Slapping down Robert FiskReader Jim

Slapping down Robert Fisk
Reader Jim Hogue from the great state of Texas (where else) sends a far better response to Robert Fisk. He sent these excerpts from the afterward to Stephen Ambrose’s Citizen Soldier, a book I have not read, but will now.

In the spring of 1945, around the world, the sight of a twelve-man squad of teenage boys, armed and in uniform, brought terror to people’s hearts. Whether it was a Red Army squad in Berlin, Leipzig, or Warsaw, a German squad in Holland, or a Japanese squad in Manila, or Beijing, that squad meant rape, pillage, looting, wanton destruction, senseless killing. But there was an exception: a squad of GIs, a sight that brought the biggest smiles you ever saw to people and joy to their hearts.
Around the world this was true, even in Germany, even — after September 1945— in Japan. This was because GIs meant cigarettes, C-rations, and freedom. America had sent the best of her young men around the world, not to conquer but to liberate, not to terrorize but to help. This was a great moment in our history.

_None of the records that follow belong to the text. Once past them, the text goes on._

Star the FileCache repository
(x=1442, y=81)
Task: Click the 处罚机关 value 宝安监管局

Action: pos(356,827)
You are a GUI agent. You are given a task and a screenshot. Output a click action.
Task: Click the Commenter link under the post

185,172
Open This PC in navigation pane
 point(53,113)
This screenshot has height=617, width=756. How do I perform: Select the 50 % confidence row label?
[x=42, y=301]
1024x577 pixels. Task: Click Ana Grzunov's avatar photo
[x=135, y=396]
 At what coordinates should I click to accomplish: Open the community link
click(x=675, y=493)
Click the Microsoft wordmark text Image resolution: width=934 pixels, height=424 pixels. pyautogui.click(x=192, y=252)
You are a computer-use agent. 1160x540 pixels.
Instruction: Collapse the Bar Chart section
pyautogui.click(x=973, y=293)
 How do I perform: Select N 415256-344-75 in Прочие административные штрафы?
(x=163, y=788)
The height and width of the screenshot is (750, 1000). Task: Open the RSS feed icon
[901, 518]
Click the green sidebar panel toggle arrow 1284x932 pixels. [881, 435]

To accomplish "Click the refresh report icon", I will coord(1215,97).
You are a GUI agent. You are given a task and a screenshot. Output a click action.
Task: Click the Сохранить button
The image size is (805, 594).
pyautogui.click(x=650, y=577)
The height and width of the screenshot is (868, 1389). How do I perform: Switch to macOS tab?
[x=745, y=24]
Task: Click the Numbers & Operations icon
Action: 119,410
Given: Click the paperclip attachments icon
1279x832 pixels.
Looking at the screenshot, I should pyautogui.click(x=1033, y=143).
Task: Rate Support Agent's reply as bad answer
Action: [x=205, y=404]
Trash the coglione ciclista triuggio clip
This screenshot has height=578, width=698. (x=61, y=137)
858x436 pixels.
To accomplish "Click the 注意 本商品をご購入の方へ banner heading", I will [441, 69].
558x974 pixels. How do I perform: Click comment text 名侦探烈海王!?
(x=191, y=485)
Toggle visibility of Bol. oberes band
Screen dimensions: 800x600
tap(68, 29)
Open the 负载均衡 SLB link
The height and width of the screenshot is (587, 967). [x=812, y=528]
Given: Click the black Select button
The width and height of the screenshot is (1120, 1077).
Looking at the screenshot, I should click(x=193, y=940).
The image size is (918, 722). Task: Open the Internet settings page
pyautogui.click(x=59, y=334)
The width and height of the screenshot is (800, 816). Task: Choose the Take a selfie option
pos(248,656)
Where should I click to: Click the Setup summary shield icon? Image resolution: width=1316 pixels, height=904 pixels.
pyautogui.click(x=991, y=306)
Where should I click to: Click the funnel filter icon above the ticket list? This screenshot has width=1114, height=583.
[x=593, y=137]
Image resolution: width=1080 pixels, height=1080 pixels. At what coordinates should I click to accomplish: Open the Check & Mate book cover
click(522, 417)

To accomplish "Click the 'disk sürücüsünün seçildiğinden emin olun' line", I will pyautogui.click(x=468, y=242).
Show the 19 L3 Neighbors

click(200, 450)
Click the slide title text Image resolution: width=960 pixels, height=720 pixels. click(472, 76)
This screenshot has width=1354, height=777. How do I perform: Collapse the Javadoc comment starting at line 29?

But slowly, surely, the spirit of those GIs handing out candy and helping bring democracy to their former enemies spread, and today it is the democracies—not the totalitarians—who are on the march. Today, one can again believe in progress, as thing are getting better. This is thanks to the GIs—along with the millions of others who helped liberate Germany and Japan from their evil rulers, then stood up to Stalin and his successors. That generation has done more to spread freedom—and prosperity—around the globe than any previous generation.

Now that Ambrose is dead, maybe Fisk will crawl out from under his rock to try a rebuttal of Ambrose. AtlanticBlog will be watching little Bobby Fisk’s rock closely.
I don’t want to obsess on the little creep, but I watched a crowd of 700, largely drawn from my colleagues, give him a standing ovation. I am fighting mad.